Aufgabe 1: Welchen Tatvorwurf nennt der Auszug für das Ermittlungsverfahren der Staatsanwaltschaft gegen den Beschwerdeführer?
Aufgabe 2: Gib den Auszug wortgetreu wieder, von "Der Beschwerdeführer, ein" bis einschließlich "nicht mehr an.".

Bereitgestellter Auszug:
□ □ □

Der Beschwerdeführer, ein Rechtsanwalt, hat nicht substantiiert vorgetragen, den Rechtsweg erschöpft zu haben. Die Kammer betont in dem Beschluss aber, dass die Durchsuchungsanordnung und die Entscheidung über die Beschwerde den strengen Anforderungen der Verhältnismäßigkeit bei der Durchsuchung bei Rechtsanwälten nicht gerecht werden dürften. Aufgrund der Unzulässigkeit kam es hierauf jedoch nicht mehr an.
Sachverhalt
Die Staatsanwaltschaft führte gegen den Beschwerdeführer ein Ermittlungsverfahren wegen versuchten Prozessbetrugs. Hintergrund des Ermittlungsverfahrens war ein zivilrechtlicher Honorarstreit zwischen dem Beschwerdeführer und einer ehemaligen Mandantin (im Folgenden „Anzeigende“), welche Strafanzeige gegen den Beschwerdeführer erstattet hatte. Die Staatsanwaltschaft stellte das Verfahren zunächst ein, wogegen die Anzeigende Beschwerde einlegte. Im Rahmen dieser Beschwerde legte sie unter anderem eine E-Mail der ehemaligen Bürokraft des Mitbeschuldigten (im Folgenden „Zeugin“) vor. In dieser E-Mail belastete die Zeugin den Beschwerdeführer. Die Staatsanwaltschaft nahm daraufhin das Verfahren wieder auf. In der polizeilichen Vernehmung belastete die Zeugin wiederum den Beschwerdeführer und den Mitbeschuldigten; inhaltlich schilderte sie aber einen anderen Ablauf als noch in der E-Mail.

□ □ □

Bereitgestelltes Material:
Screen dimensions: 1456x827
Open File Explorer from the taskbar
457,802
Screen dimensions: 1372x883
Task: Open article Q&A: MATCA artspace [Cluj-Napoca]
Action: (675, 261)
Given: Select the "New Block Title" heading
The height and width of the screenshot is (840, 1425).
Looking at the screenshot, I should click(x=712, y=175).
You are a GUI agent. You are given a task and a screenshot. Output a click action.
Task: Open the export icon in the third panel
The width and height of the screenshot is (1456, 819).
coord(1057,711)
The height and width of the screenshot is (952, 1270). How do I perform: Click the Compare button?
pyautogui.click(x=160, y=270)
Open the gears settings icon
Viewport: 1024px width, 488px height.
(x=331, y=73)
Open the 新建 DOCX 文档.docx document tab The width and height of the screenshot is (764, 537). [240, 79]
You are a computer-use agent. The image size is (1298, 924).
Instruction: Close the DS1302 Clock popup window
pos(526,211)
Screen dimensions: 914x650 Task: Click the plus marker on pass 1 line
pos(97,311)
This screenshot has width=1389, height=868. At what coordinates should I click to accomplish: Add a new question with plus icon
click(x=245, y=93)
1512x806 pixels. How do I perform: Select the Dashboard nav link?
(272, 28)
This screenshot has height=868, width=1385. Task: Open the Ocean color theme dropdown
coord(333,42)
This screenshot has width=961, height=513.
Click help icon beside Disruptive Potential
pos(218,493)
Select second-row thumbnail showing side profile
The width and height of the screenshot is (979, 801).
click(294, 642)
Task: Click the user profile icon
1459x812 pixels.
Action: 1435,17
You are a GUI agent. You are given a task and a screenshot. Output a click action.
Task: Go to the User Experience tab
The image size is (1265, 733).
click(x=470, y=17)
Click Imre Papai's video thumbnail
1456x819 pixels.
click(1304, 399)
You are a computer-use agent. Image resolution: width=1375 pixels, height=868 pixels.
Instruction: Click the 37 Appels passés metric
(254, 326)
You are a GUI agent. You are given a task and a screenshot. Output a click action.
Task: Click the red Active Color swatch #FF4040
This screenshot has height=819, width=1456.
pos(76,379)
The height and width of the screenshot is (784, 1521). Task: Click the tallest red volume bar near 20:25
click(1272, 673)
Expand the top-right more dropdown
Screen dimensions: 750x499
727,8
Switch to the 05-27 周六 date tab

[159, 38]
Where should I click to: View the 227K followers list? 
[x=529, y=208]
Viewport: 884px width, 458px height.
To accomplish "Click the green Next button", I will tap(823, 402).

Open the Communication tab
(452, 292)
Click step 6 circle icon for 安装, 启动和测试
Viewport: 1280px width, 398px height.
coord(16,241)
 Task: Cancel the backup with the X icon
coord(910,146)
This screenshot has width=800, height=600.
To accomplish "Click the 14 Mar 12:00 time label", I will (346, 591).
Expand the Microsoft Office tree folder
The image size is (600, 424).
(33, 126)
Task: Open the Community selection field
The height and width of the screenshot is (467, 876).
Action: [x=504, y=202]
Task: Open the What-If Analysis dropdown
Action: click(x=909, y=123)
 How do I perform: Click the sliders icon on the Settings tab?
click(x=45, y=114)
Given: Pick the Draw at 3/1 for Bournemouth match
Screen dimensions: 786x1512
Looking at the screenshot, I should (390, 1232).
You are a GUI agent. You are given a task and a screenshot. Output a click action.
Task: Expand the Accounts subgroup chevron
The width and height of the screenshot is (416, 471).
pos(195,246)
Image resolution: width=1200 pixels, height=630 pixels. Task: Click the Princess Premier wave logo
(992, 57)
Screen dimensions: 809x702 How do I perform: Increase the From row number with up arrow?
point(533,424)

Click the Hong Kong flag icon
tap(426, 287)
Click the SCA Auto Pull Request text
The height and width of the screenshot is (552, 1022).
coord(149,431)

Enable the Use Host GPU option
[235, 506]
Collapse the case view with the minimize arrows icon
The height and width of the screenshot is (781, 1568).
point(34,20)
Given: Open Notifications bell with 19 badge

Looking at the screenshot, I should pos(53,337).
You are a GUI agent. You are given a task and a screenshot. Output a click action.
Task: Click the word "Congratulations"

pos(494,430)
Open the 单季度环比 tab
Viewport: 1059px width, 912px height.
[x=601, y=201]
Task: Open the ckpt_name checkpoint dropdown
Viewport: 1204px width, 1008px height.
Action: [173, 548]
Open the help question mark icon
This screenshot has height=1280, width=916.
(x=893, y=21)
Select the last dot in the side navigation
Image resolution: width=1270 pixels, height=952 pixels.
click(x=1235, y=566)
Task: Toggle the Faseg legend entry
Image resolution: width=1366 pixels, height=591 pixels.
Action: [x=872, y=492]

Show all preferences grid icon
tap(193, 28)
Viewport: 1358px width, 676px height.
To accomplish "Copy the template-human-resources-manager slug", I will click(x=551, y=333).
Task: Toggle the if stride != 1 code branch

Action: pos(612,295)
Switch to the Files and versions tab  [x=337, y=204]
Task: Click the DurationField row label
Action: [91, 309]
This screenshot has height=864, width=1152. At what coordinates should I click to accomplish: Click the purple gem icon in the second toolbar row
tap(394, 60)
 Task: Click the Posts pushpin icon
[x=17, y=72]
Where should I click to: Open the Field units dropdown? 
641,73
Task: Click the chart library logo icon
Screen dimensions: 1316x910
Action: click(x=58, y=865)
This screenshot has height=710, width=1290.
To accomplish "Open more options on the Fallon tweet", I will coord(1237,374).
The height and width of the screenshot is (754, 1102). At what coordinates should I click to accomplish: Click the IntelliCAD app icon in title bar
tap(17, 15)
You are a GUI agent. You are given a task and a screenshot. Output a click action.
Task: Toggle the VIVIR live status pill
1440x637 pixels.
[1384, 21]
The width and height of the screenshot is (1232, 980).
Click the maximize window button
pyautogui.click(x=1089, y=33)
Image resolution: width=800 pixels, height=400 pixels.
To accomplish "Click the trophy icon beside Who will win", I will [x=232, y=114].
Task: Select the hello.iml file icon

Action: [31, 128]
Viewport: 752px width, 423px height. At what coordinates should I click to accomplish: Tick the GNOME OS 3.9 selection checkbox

□ □ □

Richtiges Ergebnis 1: Versuchten Prozessbetrug.

Richtiges Ergebnis 2:
Der Beschwerdeführer, ein Rechtsanwalt, hat nicht substantiiert vorgetragen, den Rechtsweg erschöpft zu haben. Die Kammer betont in dem Beschluss aber, dass die Durchsuchungsanordnung und die Entscheidung über die Beschwerde den strengen Anforderungen der Verhältnismäßigkeit bei der Durchsuchung bei Rechtsanwälten nicht gerecht werden dürften. Aufgrund der Unzulässigkeit kam es hierauf jedoch nicht mehr an.